▶ TASK DESCRIPTION
Please copy out every line of the records below word for word, leaving out the pictures.

[Target pointing data]
>> begin

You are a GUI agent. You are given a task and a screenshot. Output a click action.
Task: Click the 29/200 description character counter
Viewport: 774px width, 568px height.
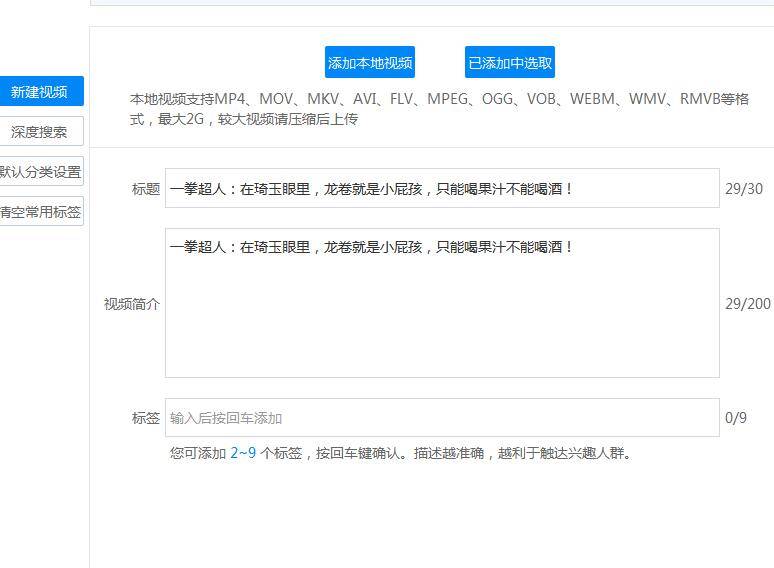tap(748, 304)
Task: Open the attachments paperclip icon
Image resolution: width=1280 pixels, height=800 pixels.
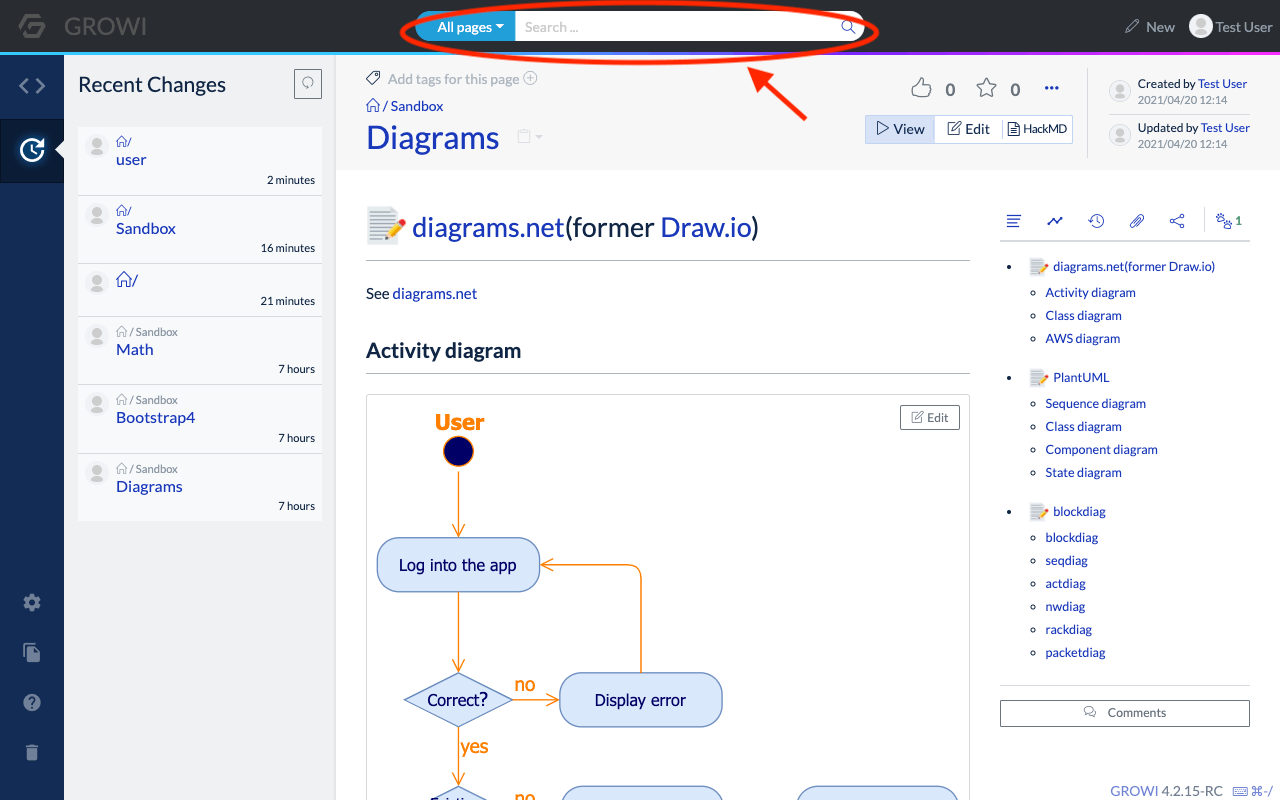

>> end

▶ ANSWER IN FULL
You are a GUI agent. You are given a task and a screenshot. Output a click action.
Task: Click the 29/200 description character counter
Viewport: 774px width, 568px height.
tap(748, 304)
Task: Open the attachments paperclip icon
Image resolution: width=1280 pixels, height=800 pixels.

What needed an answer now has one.